Nanoscale Self-Healing Mechanisms in Shape Memory Ceramics

Shape memory (SM) ceramics, such as yttria-stabilized tetragonal zirconia (YSTZ), are a unique family of SM materials that offer unique properties including ultra-high operating temperature, and high resistance to chemical corrosion and oxidation. However, formation of defects is usually observed in SM ceramics during manufacturing and/or by mechanical deformation. To fully take advantage of the SM properties of these ceramics, it is necessary to fully understand the nano-structural evolution of defects under external stimuli. In this study, defect closure behaviors in YSTZ nanopillars are investigated by atomistic simulations. Two characteristic orientations of [011-] and [001] are selected to represent the dominant deformation mechanisms of phase transformation and dislocation migration, respectively.

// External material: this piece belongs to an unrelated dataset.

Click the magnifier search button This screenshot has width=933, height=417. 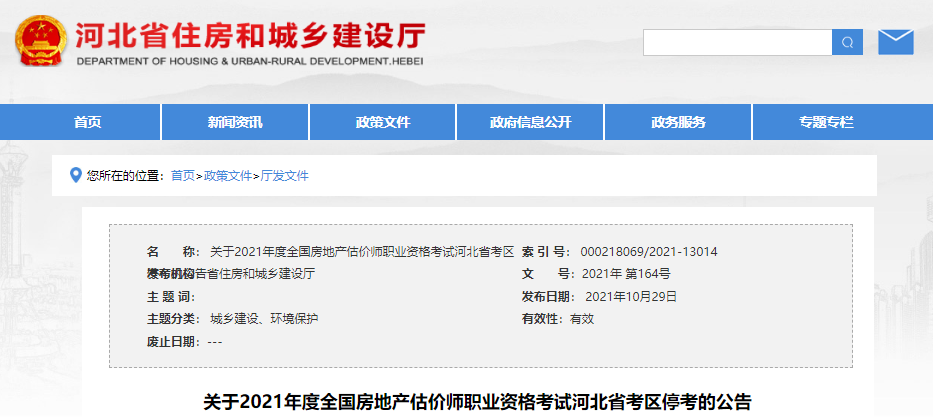tap(847, 42)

With the presence of crack and void, the strength and yield strain of nanopillars are noted to decrease significantly, especially for [011-]-oriented YSTZ nanopillars. Volume expansion associated with the tetragonal to monoclinic phase transformation is observed to promote healing of crack and void. Atom stress analyses reveal stress concentrations along the newly formed monoclinic phase bands. A critical crack width is identified, less than which the crack can be fully closed in compression. Size effect study reveals that an increase in nanopillar size has a positive effect on crack self-healing behavior. For [001]-oriented YSTZ nanopillars, dislocation migration leads to formations of an amorphous phase, which also assist the crack and void closure process. The revealed crack/void healing mechanisms may provide a path for mitigating internal defects that influences the mechanical properties and deformation mechanisms of SM ceramics.